How will Sidechain impact existing and future altcoins? Sidechains are quite flexible such that a wide-range of economic and technical experiments can be conducted on them.
The tenets that Satoshi did get right were the economic ones, mainly that of a fixed supply with a fair distribution. The market has invested accordingly based on those. by allowing SC's to change or distort those economic assumption will SC's cause confusion and uncertainty in the Bitcoin price? Sidechains preserve the 21 million bitcoin supply cap. the idea is that you have a new chain (a sidechain) with no native currency, and you move existing bitcoins into it. there is no way to inflate the number of bitcoins by doing this.
A quote from the paper stuck with me "we have seen a volatile, unnavigable environment develop, where the most 90 visible projects may be the least technically sound." (p.90) Can you elaborate?

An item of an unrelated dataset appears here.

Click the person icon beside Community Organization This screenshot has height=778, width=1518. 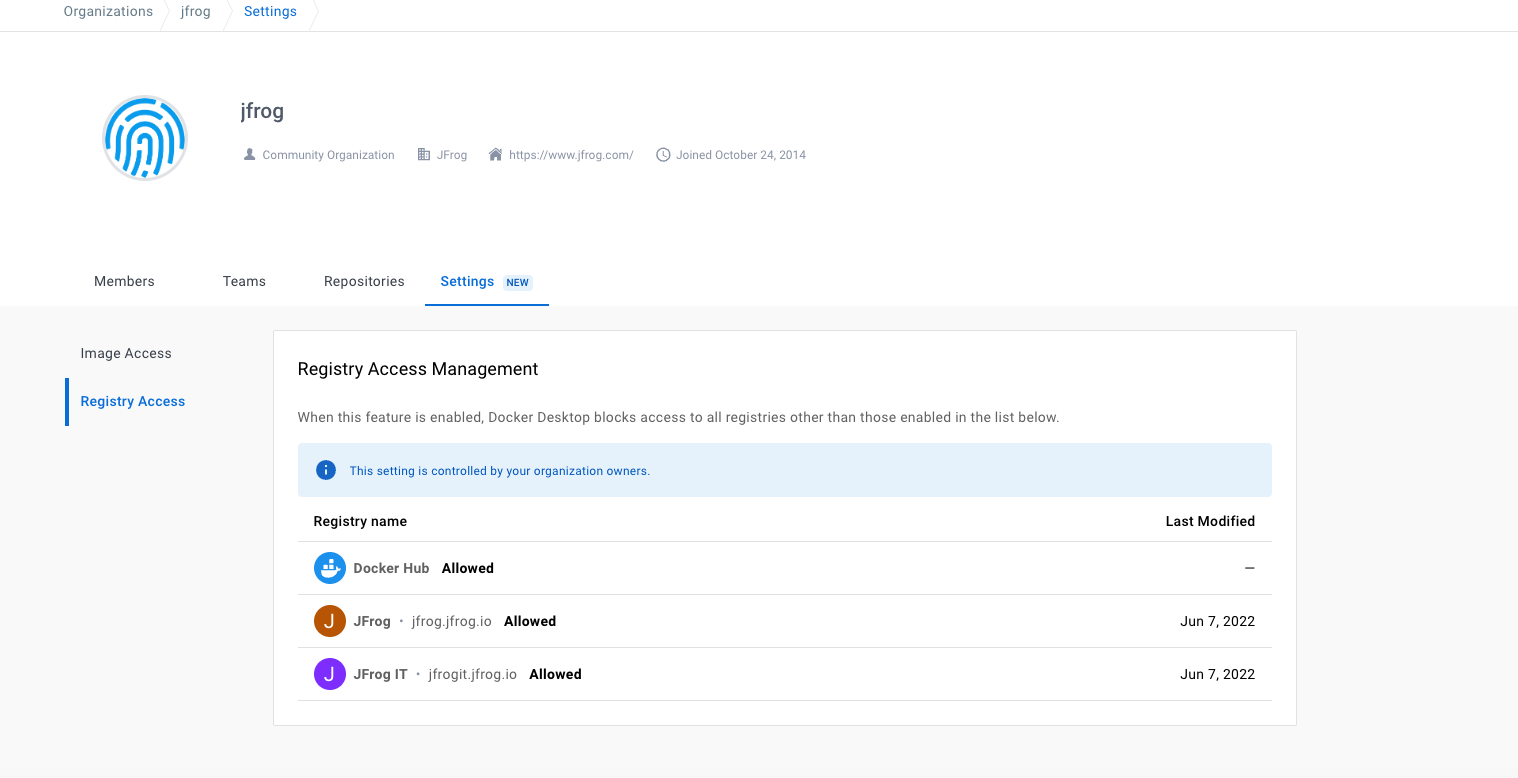pyautogui.click(x=248, y=154)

Andrew Poelstra has a paper about the common technical mistakes made by alt coins Link to download.wpsoftware.net Blockchain consensus system are complex.
Ah, thanks, I understand. Have there been any altcoins which failed this criterion? There are some alt-coins with different proofs of work. I dont think anyone studied them enough to determine if they had this problem.
Does anything prevent a sidechain from creating its own opcodes for implementing a recursive sidechain? Yes you can have a side-chain recursively off a sidechain, and there can be reasons to do that.
Will sidechains bring more inflation to bitcoin+sidechains as a whole? Sidechains respect the 21 million coin cap. no new bitcoins are created on sidechains.
Of course Blockstream will be developing some sidechains, but sidechains is an open idea which anyone can (and should!) use to make any sidechain they want. I'm waiting for the zerocash sidechain :)
You guys introduce the concept of Bitcoin as a DMMS (dynamic membership multiparty signature). One limitation of Bitcoin as such (if I understand the point properly) is the linear nature of the "signature". In other words, size of the signature grows linearly as time progresses. Another DMMS would simply be ever increasing difficulty. That is, discovering a SHA256 of a particular document (+ changes) that has more initial zeros than the prior discovery. This DMMS has constant data size (and therefore validation time) but unfortunately each "block" is twice as hard to solve as the prior one. Can we find a DMMS with constant data (and validation time) AND something better then exponential difficulty increase? (constant, linear, adjustable) Possibly. One of the reasons we wanted to describe DMMS as a crypto building block is that maybe the academic community can find a a more compact DMMS. The other reason is we found it an interesting way to think about the way the blockchain uses PoW - the effect it achieves.